ProtectSystem=strict shouldn't take precedence over TemporaryFileSystem=/

[dechamps]

systemd version the issue has been seen with
247.3-1

Used distribution
Debian Unstable

Linux kernel version used (uname -a)
5.10.0-4-amd64 #1 SMP Debian 5.10.19-1 (2021-03-02) x86_64 GNU/Linux

Expected behaviour you didn't see

When using the following configuration:

ProtectSystem=strict
TemporaryFileSystem=/

I would have expected / to be an empty tmpfs, which is more secure than even ProtectSystem=strict (which only makes the host / read-only).

Unexpected behaviour you saw

TemporaryFileSystem=/ is ignored and the host / is accessible read-only from within the unit. This weakens security.

Steps to reproduce the problem

The following service:

[Service]
ExecStart=/bin/cat /proc/mounts

ProtectSystem=strict
TemporaryFileSystem=/
BindReadOnlyPaths=/bin /lib /lib64 /proc

Outputs mount information that shows the host / is accessible read-only. If the ProtectSystem=strict line is commented out, only the paths specified in BindPaths= are accessible.

Alternatively, one would way to improve on this situation could be to add another option to ProtectSystem=, which could be named e.g. inaccessible and would prevent all access (even read only) to paths that are not strictly required for typical programs to run.

The use case is as follows: I want to prevent services from reading top-level / directories that they have no business reading. For example stuff like /srv, /mnt, /boot, /media, /opt, etc.
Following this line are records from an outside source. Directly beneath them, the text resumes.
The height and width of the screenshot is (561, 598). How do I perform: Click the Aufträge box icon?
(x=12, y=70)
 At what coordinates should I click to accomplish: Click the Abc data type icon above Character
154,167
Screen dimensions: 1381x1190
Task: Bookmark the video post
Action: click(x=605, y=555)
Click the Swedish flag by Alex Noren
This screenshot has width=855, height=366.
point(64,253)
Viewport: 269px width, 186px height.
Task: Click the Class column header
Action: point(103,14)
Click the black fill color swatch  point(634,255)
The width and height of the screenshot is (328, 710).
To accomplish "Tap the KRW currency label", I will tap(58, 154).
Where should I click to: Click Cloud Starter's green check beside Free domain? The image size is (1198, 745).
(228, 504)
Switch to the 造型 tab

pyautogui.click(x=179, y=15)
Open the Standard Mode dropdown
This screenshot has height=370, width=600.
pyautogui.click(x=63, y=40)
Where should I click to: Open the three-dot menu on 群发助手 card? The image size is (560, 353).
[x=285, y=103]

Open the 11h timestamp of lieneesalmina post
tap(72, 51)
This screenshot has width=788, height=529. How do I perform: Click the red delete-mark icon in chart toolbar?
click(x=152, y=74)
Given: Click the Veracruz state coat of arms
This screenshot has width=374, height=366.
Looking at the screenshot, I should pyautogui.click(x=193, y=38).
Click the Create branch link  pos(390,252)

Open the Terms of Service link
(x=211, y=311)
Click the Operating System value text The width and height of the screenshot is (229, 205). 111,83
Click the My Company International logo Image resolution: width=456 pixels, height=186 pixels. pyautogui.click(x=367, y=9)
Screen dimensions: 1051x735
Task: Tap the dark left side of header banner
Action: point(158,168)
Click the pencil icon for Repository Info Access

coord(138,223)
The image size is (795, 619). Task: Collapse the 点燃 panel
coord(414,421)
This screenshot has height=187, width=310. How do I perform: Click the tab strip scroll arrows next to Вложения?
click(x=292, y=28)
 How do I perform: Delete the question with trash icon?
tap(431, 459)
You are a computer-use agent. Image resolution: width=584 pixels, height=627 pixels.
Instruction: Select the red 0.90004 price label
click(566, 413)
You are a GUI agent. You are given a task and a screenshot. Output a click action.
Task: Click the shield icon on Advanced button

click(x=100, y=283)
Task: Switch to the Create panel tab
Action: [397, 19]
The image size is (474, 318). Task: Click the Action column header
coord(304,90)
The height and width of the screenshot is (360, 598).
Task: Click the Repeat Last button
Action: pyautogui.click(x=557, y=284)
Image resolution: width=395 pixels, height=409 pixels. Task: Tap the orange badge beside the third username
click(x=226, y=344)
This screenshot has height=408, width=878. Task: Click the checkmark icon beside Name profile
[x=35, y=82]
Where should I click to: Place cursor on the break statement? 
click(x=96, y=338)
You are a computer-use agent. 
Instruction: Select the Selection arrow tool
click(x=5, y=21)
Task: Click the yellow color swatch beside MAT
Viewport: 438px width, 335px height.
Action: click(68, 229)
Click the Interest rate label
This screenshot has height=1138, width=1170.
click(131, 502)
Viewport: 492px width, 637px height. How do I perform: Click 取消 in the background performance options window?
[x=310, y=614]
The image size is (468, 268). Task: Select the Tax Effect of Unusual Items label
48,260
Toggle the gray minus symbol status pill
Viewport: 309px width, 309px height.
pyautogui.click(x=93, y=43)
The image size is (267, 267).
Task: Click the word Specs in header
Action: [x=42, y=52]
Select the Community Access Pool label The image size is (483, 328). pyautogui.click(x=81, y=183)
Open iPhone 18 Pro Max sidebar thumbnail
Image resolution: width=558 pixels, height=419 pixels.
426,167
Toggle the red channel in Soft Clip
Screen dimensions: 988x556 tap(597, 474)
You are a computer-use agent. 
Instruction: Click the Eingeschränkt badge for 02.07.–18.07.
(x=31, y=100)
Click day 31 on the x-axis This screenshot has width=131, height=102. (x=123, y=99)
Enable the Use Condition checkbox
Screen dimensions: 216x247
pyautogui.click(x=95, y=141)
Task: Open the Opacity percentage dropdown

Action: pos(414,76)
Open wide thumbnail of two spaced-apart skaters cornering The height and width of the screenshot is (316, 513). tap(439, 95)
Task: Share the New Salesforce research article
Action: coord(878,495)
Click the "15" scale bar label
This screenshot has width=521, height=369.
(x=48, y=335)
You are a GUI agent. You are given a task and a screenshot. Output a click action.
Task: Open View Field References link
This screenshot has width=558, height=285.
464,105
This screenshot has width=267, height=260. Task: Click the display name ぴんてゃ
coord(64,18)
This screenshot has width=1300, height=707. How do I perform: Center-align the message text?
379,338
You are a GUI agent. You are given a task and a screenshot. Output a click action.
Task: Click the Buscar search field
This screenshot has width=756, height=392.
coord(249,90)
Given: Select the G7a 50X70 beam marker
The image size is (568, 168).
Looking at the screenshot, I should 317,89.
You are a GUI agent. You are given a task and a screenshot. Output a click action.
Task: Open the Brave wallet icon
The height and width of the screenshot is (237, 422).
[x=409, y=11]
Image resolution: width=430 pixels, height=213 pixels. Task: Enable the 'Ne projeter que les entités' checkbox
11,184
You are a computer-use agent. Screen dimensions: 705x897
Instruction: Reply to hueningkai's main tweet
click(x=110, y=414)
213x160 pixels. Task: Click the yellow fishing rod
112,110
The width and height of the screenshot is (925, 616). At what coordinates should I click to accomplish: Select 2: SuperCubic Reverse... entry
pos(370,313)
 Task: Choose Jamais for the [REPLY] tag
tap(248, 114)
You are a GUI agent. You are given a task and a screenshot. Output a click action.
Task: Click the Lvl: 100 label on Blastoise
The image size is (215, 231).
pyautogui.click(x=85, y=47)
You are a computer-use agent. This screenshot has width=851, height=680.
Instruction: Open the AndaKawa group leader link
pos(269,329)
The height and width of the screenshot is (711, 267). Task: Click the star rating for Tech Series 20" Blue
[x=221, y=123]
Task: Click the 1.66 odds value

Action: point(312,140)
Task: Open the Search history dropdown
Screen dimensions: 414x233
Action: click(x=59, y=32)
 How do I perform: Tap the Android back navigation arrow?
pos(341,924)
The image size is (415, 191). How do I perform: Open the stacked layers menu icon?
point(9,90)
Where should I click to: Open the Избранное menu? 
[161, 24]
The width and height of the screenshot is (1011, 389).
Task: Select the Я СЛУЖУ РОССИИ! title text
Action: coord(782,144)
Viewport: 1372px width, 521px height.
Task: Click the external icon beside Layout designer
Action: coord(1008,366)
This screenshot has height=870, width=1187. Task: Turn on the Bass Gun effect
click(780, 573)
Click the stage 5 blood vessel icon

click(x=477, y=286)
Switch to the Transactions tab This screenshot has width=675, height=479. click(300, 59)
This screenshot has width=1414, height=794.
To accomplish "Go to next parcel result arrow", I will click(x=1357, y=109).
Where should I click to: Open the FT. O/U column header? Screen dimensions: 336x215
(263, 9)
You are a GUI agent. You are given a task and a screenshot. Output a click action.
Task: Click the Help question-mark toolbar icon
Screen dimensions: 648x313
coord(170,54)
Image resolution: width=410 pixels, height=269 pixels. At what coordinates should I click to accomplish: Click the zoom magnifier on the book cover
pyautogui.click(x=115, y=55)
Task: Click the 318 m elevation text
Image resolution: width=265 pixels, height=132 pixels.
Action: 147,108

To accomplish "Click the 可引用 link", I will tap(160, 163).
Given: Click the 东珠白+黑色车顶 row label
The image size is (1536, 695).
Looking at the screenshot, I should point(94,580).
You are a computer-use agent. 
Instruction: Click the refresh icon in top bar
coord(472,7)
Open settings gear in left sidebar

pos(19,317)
I want to use an allowlist to make sure that any new files/directories that may be created in the future under / will be inaccessible by default.

[dechamps]

I just realized that DynamicUser=yes forces ProtectSystem=strict, which makes this issue significantly worse, because that makes it impossible to combine TemporaryFileSystem=/ with DynamicUser=yes.

[bluca]

Yes I think it would make sense to have a mode that essentially does what nspawn --volatile already allows. Note that you don't want to mount /proc from the hosts like that, and also we likely want to only support usr-merged hierarchies, as non-usr-merged is legacy.

[dechamps]

Yes I think it would make sense to have a mode that essentially does what nspawn --volatile already allows

I didn't know about systemd-nspawn --volatile. After reading the manpage it indeed looks somewhat similar.

Note that you don't want to mount /proc from the hosts like that

Yeah, this was only to make cat /proc/mounts work though. Here's an even more minimal reproducer:

[Service]
ExecStart=/bin/ls -la /

ProtectSystem=strict
TemporaryFileSystem=/
BindReadOnlyPaths=/bin /lib /lib64 /usr

The output of ls will show the host's /, which is not what I want. If ProtectSystem=strict is commented out, ls will only list the four configured paths.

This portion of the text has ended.